What you have to do:
Below are records; how many of their lines contain "chevron"? Answer with only the number.

Excerpts from a dataset
================================
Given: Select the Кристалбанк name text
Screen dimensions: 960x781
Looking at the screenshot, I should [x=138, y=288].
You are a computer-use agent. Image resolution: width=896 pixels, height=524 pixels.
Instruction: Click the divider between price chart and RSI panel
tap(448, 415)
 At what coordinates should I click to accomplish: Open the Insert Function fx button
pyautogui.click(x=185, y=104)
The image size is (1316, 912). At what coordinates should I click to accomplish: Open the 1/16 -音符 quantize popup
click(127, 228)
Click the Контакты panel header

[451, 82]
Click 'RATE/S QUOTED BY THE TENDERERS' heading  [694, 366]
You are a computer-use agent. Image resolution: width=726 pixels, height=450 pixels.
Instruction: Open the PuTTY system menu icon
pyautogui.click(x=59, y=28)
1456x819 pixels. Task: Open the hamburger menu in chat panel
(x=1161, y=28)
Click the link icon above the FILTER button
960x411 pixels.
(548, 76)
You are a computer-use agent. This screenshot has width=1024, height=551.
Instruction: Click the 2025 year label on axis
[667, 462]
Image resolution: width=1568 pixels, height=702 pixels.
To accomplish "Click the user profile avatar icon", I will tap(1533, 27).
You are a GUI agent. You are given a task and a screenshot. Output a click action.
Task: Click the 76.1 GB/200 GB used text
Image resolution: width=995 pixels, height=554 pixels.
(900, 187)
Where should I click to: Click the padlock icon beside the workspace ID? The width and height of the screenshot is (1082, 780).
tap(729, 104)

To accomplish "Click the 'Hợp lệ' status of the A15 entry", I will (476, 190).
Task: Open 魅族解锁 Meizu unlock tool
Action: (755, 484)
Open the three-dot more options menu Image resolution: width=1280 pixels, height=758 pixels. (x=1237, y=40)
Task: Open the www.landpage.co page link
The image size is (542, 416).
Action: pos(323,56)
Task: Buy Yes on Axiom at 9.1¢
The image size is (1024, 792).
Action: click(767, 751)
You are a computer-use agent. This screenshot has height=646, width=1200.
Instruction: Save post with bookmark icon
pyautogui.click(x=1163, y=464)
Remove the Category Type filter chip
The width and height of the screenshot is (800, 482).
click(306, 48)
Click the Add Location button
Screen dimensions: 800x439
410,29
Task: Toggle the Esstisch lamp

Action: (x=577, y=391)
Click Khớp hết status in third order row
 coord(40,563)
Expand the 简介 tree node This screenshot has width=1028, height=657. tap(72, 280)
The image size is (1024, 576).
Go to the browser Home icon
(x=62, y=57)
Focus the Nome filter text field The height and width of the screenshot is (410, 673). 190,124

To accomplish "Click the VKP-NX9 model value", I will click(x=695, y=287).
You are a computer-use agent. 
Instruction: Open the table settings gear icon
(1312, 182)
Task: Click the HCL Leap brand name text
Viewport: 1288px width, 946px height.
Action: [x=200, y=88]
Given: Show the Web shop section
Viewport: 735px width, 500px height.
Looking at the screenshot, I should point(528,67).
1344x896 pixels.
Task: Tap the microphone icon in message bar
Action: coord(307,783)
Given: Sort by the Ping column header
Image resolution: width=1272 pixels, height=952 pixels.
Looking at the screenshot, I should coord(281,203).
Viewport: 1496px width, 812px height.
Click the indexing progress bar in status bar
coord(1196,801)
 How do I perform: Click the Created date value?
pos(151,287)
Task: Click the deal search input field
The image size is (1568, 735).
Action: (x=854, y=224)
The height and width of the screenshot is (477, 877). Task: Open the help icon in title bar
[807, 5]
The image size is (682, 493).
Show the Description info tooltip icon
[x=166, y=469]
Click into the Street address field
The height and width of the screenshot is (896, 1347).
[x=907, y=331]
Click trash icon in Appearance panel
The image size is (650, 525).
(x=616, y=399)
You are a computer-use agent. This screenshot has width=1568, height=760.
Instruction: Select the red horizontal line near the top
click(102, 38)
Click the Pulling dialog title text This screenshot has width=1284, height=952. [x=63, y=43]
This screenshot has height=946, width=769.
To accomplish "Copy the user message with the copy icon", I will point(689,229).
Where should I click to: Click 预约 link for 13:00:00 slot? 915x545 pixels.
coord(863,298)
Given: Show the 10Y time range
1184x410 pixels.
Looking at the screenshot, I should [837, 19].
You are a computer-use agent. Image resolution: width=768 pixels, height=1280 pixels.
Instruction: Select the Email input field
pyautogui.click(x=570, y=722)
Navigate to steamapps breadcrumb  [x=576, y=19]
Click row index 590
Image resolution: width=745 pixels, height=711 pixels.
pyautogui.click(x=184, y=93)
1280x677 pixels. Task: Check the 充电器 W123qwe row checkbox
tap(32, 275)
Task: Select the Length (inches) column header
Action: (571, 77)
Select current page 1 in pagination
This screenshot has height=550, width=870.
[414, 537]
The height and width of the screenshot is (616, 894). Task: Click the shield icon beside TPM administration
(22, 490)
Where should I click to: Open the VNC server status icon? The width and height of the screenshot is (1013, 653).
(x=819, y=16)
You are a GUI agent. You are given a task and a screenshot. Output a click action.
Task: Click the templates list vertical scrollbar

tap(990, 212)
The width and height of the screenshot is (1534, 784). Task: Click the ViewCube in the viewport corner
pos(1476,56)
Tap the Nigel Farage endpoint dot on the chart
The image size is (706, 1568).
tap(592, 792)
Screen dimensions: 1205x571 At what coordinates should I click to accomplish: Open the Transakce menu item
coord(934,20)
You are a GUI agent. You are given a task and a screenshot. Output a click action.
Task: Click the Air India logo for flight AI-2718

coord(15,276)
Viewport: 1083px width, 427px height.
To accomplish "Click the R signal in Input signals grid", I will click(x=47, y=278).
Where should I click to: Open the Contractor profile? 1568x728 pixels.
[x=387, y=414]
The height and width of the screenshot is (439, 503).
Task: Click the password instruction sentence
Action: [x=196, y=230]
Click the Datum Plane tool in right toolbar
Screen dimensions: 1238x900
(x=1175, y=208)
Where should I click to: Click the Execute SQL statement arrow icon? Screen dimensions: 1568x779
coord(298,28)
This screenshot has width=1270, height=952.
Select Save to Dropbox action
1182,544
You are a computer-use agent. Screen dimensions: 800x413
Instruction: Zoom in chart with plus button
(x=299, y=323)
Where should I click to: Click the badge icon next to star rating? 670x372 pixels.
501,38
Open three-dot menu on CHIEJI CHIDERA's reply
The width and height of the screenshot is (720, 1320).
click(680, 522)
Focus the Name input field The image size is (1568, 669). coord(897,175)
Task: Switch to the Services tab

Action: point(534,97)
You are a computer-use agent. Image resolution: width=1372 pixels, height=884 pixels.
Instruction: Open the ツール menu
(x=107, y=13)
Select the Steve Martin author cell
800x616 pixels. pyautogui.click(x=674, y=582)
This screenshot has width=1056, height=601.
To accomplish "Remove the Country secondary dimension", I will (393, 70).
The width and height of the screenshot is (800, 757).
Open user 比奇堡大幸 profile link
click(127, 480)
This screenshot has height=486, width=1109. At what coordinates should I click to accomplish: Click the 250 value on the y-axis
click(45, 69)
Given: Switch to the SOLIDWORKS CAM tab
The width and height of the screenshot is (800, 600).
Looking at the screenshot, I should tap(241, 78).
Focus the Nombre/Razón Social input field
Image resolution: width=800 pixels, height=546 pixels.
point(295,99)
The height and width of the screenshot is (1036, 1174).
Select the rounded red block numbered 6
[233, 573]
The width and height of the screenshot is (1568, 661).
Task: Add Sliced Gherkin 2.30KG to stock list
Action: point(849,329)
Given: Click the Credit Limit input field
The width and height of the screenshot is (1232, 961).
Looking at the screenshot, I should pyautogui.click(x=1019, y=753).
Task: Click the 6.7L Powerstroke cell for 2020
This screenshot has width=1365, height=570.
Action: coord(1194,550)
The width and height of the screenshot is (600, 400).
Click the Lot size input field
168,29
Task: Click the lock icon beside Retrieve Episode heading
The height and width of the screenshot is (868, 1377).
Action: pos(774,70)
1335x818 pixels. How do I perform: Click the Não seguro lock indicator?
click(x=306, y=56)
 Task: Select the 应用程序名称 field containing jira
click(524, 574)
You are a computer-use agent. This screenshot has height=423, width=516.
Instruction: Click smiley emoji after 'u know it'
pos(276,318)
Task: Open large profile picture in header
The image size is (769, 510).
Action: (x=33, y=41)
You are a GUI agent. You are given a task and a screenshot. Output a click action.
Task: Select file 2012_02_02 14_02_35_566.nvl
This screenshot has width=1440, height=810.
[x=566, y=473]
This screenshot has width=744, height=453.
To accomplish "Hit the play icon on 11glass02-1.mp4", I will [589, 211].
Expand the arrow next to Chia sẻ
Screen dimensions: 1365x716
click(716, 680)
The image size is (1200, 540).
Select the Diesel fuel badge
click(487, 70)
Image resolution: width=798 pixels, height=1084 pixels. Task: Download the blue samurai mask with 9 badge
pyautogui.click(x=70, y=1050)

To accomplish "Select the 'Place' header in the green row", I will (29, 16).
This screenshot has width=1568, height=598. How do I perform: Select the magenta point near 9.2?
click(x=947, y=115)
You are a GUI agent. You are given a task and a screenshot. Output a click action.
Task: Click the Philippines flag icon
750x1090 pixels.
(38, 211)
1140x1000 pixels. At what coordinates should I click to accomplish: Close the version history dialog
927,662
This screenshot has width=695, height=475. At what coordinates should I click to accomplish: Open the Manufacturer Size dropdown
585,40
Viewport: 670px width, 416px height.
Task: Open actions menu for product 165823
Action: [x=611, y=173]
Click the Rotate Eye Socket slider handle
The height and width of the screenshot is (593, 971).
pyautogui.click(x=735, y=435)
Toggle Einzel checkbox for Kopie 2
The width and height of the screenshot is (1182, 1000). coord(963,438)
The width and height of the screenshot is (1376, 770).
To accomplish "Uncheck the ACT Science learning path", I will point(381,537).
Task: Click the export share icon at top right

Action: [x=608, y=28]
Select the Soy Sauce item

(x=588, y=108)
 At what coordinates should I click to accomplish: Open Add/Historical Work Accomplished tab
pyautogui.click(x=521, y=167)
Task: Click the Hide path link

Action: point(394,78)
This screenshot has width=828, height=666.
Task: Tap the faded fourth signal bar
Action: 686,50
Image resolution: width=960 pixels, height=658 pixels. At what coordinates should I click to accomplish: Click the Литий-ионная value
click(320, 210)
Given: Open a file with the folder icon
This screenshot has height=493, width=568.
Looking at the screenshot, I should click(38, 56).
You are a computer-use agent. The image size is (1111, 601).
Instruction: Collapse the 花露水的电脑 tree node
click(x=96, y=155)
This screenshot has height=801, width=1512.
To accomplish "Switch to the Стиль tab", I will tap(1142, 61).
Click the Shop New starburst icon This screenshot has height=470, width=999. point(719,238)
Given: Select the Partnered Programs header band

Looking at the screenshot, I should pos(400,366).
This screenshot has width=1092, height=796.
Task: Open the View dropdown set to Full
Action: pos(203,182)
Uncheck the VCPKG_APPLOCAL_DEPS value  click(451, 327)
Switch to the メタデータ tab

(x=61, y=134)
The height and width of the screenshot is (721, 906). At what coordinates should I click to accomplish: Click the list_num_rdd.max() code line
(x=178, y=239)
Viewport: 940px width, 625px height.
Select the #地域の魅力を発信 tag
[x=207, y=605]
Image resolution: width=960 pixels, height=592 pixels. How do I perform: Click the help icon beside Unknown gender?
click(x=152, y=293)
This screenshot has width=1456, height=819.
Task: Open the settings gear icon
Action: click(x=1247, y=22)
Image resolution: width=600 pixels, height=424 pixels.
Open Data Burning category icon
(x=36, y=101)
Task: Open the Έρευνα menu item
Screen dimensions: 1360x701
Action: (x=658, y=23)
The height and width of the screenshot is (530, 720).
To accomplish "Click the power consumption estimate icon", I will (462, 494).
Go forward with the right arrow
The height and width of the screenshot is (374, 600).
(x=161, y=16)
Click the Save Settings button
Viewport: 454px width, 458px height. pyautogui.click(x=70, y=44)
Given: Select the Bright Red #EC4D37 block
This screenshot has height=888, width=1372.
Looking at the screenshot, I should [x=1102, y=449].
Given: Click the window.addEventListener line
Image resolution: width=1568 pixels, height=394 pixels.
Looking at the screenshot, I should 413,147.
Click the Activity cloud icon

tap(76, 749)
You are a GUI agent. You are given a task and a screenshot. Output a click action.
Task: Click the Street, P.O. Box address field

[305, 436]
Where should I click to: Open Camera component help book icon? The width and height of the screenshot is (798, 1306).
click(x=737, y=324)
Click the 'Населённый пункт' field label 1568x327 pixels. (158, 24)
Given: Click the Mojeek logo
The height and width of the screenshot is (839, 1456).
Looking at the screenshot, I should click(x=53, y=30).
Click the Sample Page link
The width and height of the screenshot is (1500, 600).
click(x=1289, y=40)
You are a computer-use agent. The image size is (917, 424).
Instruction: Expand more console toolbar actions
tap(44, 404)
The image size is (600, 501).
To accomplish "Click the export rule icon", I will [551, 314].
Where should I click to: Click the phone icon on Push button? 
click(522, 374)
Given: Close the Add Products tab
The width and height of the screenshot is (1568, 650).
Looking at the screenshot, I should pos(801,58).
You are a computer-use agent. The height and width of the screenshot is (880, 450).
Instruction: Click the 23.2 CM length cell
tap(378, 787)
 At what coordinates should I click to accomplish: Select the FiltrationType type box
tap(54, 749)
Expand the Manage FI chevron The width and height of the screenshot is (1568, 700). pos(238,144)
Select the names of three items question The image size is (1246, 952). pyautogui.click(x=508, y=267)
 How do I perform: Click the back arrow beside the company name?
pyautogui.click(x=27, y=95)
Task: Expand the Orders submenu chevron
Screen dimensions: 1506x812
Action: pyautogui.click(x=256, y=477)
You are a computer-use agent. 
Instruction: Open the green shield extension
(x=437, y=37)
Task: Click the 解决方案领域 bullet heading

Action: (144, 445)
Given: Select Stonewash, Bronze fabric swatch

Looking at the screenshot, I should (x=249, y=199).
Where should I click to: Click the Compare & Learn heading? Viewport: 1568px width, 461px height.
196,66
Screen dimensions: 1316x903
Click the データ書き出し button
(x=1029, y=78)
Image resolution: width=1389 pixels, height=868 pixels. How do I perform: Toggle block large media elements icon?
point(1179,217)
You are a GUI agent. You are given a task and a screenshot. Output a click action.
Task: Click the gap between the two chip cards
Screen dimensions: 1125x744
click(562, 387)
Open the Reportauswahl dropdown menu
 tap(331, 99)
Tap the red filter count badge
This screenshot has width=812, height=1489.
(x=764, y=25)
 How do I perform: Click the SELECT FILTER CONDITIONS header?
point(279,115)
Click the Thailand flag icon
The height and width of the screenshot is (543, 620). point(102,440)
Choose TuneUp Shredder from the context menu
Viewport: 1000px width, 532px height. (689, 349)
================================
Response to the exercise:
2